Find how many lines below mention "agent". Nothing but the number is needed.
··· DATA UNDER STUDY
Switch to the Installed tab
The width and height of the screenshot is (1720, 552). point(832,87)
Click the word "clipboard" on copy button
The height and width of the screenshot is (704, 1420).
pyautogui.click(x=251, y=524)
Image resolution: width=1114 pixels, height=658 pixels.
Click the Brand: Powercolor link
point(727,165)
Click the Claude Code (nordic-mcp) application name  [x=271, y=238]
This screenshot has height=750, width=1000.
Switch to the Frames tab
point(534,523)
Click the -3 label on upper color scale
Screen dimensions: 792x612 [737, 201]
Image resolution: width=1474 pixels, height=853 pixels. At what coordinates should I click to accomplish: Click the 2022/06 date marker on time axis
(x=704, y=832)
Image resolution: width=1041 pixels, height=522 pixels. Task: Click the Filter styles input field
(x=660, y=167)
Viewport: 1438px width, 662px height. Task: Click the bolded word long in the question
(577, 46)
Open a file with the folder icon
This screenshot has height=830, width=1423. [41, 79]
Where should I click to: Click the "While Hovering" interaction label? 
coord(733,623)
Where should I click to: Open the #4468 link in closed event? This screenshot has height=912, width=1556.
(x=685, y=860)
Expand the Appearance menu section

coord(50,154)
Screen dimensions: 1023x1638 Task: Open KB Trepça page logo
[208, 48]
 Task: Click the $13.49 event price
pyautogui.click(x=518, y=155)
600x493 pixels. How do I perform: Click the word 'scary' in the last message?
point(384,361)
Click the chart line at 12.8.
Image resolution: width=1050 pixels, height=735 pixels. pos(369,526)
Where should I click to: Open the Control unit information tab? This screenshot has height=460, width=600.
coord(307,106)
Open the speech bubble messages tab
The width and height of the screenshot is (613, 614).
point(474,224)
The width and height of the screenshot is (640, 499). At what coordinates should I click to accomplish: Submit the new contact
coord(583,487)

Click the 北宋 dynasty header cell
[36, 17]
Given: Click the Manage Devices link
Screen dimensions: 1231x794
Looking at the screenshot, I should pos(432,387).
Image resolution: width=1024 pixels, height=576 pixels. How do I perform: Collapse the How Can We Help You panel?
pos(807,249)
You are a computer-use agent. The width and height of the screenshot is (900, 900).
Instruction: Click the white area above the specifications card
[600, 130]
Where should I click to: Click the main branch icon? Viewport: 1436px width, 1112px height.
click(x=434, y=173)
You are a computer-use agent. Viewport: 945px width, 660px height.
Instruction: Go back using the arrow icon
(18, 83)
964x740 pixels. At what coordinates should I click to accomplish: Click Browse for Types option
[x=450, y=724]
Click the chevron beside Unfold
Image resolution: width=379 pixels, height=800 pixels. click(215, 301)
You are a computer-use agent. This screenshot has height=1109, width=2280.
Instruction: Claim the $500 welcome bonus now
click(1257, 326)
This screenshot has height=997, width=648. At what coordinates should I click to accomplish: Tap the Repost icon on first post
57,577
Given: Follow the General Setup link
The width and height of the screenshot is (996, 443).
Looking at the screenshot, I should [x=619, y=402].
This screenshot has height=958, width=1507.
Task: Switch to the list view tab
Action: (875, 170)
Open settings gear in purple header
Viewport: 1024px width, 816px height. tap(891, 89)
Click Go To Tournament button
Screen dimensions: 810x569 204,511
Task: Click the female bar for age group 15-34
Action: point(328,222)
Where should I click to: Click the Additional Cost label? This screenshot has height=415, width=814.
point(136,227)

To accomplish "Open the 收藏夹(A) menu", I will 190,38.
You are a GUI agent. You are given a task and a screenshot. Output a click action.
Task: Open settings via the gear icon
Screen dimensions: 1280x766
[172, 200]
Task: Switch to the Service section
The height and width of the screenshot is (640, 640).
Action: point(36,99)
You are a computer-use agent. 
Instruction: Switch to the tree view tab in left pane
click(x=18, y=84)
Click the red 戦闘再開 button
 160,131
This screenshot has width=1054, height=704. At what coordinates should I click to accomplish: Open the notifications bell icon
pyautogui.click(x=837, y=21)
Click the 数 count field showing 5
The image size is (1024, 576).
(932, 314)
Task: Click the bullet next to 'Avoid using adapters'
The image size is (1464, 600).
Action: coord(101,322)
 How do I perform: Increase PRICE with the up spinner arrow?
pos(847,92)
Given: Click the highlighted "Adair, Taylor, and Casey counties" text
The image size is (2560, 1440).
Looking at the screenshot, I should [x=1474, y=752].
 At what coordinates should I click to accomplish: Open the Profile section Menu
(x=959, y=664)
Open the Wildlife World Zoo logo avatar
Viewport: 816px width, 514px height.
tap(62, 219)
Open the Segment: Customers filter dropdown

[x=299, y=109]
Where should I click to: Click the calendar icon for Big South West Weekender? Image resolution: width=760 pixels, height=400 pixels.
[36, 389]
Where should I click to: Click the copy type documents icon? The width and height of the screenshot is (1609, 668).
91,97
······
• _RESPONSE_
5